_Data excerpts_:
┄┄┄┄┄┄

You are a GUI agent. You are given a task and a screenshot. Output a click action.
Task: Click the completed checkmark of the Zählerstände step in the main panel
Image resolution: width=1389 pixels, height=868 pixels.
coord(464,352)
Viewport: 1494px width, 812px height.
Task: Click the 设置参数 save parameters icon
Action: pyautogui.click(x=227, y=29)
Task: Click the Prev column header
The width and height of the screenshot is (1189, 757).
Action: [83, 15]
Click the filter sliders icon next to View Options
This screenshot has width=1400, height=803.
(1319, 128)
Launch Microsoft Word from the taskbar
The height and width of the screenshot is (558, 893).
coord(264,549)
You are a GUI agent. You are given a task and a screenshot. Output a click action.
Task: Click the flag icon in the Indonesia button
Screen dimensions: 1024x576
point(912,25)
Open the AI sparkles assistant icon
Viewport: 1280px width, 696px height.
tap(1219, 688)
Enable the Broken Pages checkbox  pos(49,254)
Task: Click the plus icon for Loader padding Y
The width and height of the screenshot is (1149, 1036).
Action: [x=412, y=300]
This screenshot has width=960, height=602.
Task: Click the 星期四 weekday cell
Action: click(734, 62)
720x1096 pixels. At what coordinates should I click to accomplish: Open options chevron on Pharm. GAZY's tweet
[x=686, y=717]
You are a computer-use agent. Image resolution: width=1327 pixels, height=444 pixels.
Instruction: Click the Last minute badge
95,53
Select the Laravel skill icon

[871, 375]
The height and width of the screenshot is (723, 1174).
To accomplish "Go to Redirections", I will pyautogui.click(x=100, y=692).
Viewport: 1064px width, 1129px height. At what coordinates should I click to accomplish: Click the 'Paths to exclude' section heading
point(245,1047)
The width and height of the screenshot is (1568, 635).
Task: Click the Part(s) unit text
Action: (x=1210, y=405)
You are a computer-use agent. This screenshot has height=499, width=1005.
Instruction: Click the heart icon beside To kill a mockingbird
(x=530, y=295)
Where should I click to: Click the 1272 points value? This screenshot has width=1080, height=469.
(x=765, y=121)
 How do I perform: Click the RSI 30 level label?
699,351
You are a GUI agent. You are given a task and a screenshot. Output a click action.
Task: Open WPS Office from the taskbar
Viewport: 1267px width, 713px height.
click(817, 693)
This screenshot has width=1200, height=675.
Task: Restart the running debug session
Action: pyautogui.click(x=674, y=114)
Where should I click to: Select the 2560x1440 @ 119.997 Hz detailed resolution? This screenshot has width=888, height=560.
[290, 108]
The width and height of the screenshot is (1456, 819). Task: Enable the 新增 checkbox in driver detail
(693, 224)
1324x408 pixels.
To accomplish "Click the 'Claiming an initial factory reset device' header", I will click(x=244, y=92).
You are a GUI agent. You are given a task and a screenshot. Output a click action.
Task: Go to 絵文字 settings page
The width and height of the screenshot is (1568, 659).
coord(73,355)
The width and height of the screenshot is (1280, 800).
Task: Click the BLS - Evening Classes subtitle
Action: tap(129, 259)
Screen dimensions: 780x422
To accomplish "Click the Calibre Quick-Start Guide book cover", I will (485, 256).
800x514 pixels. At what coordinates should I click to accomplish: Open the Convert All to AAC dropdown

┄┄┄┄┄┄

Your reply must be a faithful copy of each entry above.

_Completed exercise_:
You are a GUI agent. You are given a task and a screenshot. Output a click action.
Task: Click the completed checkmark of the Zählerstände step in the main panel
Image resolution: width=1389 pixels, height=868 pixels.
coord(464,352)
Viewport: 1494px width, 812px height.
Task: Click the 设置参数 save parameters icon
Action: pyautogui.click(x=227, y=29)
Task: Click the Prev column header
The width and height of the screenshot is (1189, 757).
Action: [83, 15]
Click the filter sliders icon next to View Options
This screenshot has width=1400, height=803.
(1319, 128)
Launch Microsoft Word from the taskbar
The height and width of the screenshot is (558, 893).
coord(264,549)
You are a GUI agent. You are given a task and a screenshot. Output a click action.
Task: Click the flag icon in the Indonesia button
Screen dimensions: 1024x576
point(912,25)
Open the AI sparkles assistant icon
Viewport: 1280px width, 696px height.
tap(1219, 688)
Enable the Broken Pages checkbox  pos(49,254)
Task: Click the plus icon for Loader padding Y
The width and height of the screenshot is (1149, 1036).
Action: [x=412, y=300]
This screenshot has width=960, height=602.
Task: Click the 星期四 weekday cell
Action: click(734, 62)
720x1096 pixels. At what coordinates should I click to accomplish: Open options chevron on Pharm. GAZY's tweet
[x=686, y=717]
You are a computer-use agent. Image resolution: width=1327 pixels, height=444 pixels.
Instruction: Click the Last minute badge
95,53
Select the Laravel skill icon

[871, 375]
The height and width of the screenshot is (723, 1174).
To accomplish "Go to Redirections", I will pyautogui.click(x=100, y=692).
Viewport: 1064px width, 1129px height. At what coordinates should I click to accomplish: Click the 'Paths to exclude' section heading
point(245,1047)
The width and height of the screenshot is (1568, 635).
Task: Click the Part(s) unit text
Action: (x=1210, y=405)
You are a computer-use agent. This screenshot has height=499, width=1005.
Instruction: Click the heart icon beside To kill a mockingbird
(x=530, y=295)
Where should I click to: Click the 1272 points value? This screenshot has width=1080, height=469.
(x=765, y=121)
 How do I perform: Click the RSI 30 level label?
699,351
You are a GUI agent. You are given a task and a screenshot. Output a click action.
Task: Open WPS Office from the taskbar
Viewport: 1267px width, 713px height.
click(817, 693)
This screenshot has width=1200, height=675.
Task: Restart the running debug session
Action: pyautogui.click(x=674, y=114)
Where should I click to: Select the 2560x1440 @ 119.997 Hz detailed resolution? This screenshot has width=888, height=560.
[290, 108]
The width and height of the screenshot is (1456, 819). Task: Enable the 新增 checkbox in driver detail
(693, 224)
1324x408 pixels.
To accomplish "Click the 'Claiming an initial factory reset device' header", I will click(x=244, y=92).
You are a GUI agent. You are given a task and a screenshot. Output a click action.
Task: Go to 絵文字 settings page
The width and height of the screenshot is (1568, 659).
coord(73,355)
The width and height of the screenshot is (1280, 800).
Task: Click the BLS - Evening Classes subtitle
Action: tap(129, 259)
Screen dimensions: 780x422
To accomplish "Click the Calibre Quick-Start Guide book cover", I will (485, 256).
800x514 pixels. At what coordinates should I click to accomplish: Open the Convert All to AAC dropdown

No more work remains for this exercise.